• _ЗАДАНИЕ_
Продублируйте без изменений часть текста о взглядах Мишеля де Серто на историческое письмо, начиная со слов «Мишель де Серто» и далее вплоть до слов «их на письме.» включительно.

• _ТЕКСТ ДЛЯ ЧТЕНИЯ_
════

Если для постструктуралистов «артикулирование» представляло собой способ привлечь внимание к высказыванию (так, оратор, громко произносящий речь на небольшой площади или через мегафон, не может не привлечь к себе внимания), то для де Серто оно означало переработку высказывания, совершаемую по определенным правилам, когда содержание должно соответствовать «вывеске». Например, если слово «история» означает повествование, то и в анализе исторического действия должны подчеркиваться моменты связности и мотивированности: только тогда можно вывести историю из бешеной пляски случайных оценок.

Мишель де Серто говорил о том, что текст историка не просто мысленно переносит читателя в прошлое, позволяя ему оценить значение отдельных событий и дать моральные характеристики отдельных личностей и их поступков. Он говорил о том, что текст историка позволяет впервые увидеть прошлое как связный текст и отрешиться от тех оценок, которые внушает нам язык, будь то естественный или художественный. Де Серто применяет здесь довольно сильный образ: когда мы читаем исторический текст, то слова исчезают, и перед нашим взором предстает прошлое как таковое – и это вовсе не означает, что мы, силой нашего воображения, можем преодолеть частную семантику отдельных слов, описывающих историю. Напротив, всякое воображение отступает, когда мы сталкиваемся с реальностью, способной самостоятельно подобрать самые сильные образы для выражения их на письме.

════

• _ИСХОДНЫЕ ДАННЫЕ_

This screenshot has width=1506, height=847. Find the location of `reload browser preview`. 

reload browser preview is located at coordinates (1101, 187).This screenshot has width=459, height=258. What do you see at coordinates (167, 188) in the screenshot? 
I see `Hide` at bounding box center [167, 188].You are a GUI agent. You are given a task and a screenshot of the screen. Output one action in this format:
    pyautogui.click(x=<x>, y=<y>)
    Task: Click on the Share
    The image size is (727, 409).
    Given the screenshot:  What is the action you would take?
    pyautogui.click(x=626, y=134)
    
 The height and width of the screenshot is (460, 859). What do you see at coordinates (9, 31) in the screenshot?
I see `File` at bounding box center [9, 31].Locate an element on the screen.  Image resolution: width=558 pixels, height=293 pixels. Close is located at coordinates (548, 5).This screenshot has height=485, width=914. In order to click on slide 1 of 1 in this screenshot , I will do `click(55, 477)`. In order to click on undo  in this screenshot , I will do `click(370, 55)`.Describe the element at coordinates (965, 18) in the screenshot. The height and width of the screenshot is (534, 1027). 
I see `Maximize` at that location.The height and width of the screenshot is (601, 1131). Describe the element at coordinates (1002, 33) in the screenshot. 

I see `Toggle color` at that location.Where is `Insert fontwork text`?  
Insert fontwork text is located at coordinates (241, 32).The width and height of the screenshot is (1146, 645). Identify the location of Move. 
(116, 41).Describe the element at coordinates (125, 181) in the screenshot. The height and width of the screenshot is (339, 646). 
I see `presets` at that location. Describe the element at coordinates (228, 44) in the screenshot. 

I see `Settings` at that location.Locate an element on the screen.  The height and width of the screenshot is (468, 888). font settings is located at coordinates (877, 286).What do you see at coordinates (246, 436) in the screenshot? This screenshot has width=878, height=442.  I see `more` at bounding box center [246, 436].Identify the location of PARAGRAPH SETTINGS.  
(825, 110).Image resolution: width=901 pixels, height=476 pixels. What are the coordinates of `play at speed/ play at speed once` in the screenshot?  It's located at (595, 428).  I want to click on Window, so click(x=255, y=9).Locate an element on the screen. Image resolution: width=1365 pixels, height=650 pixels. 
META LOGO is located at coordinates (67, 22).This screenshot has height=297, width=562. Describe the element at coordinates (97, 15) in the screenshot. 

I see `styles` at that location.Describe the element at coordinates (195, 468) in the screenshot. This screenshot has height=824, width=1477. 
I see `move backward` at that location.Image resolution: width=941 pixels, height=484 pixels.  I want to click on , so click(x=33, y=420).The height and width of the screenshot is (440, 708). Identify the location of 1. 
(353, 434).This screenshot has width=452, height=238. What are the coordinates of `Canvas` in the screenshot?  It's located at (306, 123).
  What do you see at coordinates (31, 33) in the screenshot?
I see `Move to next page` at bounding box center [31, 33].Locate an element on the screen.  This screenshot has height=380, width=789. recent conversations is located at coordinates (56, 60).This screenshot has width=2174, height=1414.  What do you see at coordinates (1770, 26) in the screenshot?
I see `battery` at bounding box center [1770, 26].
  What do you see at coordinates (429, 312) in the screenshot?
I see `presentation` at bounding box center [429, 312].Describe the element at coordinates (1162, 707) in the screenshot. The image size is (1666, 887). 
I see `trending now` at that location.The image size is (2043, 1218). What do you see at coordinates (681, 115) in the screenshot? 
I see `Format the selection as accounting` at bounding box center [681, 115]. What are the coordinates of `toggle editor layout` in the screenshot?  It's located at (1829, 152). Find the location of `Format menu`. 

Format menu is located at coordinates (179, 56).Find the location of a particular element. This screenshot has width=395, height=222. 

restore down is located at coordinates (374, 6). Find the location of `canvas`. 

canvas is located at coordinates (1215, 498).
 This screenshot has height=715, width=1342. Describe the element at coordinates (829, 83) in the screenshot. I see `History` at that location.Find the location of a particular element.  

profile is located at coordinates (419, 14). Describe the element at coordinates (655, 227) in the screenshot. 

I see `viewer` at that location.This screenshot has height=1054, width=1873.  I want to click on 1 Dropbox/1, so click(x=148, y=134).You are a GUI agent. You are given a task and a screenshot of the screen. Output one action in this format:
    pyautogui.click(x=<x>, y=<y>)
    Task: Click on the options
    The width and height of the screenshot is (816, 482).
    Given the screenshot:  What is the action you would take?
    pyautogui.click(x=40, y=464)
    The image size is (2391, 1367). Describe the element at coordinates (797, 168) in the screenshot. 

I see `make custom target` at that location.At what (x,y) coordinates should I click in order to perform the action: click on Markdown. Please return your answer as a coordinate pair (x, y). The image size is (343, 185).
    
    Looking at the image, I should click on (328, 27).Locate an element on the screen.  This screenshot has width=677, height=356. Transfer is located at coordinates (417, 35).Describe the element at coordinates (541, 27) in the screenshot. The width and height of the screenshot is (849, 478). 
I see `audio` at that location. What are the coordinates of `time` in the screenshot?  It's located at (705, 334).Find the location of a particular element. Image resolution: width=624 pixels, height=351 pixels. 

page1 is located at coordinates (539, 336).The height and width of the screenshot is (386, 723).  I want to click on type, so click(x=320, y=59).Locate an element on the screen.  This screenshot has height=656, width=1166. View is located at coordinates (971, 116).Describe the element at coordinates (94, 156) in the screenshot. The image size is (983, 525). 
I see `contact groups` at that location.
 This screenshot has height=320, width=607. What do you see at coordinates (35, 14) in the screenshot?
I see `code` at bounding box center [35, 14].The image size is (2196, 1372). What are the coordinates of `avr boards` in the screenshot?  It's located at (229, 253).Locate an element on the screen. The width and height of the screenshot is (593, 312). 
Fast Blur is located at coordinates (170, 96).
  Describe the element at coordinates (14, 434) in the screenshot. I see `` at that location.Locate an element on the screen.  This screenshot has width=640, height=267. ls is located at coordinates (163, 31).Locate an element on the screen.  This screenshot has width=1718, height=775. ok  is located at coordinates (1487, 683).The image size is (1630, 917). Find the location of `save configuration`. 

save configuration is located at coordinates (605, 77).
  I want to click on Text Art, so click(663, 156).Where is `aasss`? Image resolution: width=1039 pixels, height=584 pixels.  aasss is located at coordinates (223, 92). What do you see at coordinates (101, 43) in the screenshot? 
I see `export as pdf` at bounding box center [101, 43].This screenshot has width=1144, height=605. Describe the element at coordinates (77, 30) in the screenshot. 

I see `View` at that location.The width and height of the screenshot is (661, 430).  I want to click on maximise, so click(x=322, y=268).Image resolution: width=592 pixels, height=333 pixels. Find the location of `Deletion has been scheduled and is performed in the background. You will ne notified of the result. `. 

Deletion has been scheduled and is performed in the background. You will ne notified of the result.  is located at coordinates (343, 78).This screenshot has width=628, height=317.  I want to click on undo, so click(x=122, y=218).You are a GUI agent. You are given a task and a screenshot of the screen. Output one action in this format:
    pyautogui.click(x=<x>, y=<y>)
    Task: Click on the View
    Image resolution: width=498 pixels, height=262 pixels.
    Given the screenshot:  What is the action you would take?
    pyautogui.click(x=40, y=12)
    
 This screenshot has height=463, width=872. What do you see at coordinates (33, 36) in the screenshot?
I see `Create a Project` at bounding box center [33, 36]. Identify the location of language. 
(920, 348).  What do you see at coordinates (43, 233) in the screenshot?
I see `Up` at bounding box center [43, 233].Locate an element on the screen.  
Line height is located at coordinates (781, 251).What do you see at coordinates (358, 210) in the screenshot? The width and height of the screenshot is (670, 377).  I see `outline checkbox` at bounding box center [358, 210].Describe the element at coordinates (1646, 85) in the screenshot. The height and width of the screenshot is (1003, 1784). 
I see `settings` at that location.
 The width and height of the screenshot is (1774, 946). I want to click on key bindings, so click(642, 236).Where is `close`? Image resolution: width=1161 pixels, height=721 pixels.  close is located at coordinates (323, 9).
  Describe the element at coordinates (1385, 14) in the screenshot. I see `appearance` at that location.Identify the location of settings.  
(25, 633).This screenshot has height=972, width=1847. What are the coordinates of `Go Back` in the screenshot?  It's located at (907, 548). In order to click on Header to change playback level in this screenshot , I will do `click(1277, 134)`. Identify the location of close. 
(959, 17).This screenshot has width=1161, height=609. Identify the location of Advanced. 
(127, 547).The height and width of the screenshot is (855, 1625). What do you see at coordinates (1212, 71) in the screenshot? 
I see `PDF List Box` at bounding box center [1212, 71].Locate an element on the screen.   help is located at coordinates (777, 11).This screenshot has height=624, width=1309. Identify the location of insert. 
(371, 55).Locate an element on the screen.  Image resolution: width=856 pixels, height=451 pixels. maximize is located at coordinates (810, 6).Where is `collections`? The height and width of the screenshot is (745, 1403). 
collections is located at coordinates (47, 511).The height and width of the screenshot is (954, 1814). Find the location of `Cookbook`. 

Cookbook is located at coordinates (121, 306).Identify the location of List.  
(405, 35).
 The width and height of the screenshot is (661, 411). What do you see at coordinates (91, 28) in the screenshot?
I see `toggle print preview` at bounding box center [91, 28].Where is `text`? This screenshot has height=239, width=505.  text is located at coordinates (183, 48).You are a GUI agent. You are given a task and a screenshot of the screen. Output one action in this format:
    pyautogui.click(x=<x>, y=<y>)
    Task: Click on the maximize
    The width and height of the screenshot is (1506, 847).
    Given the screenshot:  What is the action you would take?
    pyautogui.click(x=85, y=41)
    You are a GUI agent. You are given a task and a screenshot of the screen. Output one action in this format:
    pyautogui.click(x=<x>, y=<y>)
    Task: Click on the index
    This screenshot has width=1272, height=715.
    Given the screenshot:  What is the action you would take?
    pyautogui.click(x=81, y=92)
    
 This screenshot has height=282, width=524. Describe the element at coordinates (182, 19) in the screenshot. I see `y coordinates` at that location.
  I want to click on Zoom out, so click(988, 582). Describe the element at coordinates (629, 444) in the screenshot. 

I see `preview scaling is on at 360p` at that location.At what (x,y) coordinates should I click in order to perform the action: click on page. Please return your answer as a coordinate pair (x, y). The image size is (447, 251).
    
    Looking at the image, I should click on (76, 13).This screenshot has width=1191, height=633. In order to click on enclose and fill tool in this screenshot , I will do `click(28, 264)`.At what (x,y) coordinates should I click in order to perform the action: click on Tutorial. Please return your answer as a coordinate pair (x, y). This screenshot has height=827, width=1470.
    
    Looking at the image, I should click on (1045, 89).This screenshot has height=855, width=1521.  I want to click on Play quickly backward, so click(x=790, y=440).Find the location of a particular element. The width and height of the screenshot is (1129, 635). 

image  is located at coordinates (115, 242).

════

• _РЕЗУЛЬТАТ_
Мишель де Серто говорил о том, что текст историка не просто мысленно переносит читателя в прошлое, позволяя ему оценить значение отдельных событий и дать моральные характеристики отдельных личностей и их поступков. Он говорил о том, что текст историка позволяет впервые увидеть прошлое как связный текст и отрешиться от тех оценок, которые внушает нам язык, будь то естественный или художественный. Де Серто применяет здесь довольно сильный образ: когда мы читаем исторический текст, то слова исчезают, и перед нашим взором предстает прошлое как таковое – и это вовсе не означает, что мы, силой нашего воображения, можем преодолеть частную семантику отдельных слов, описывающих историю. Напротив, всякое воображение отступает, когда мы сталкиваемся с реальностью, способной самостоятельно подобрать самые сильные образы для выражения их на письме.